Please print every record below exactly as it appears, but leave out the pictures.

[[ Task input open ]]

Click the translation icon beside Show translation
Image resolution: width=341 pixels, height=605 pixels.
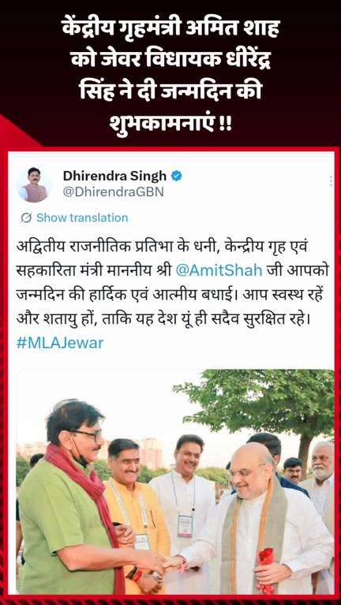(26, 218)
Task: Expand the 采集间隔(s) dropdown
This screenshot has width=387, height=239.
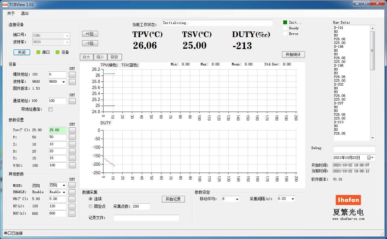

[[ Task input closed ]]

**Solution for this task**
Click the translation icon beside Show translation
Image resolution: width=341 pixels, height=605 pixels.
(26, 218)
Task: Expand the 采集间隔(s) dropdown
This screenshot has width=387, height=239.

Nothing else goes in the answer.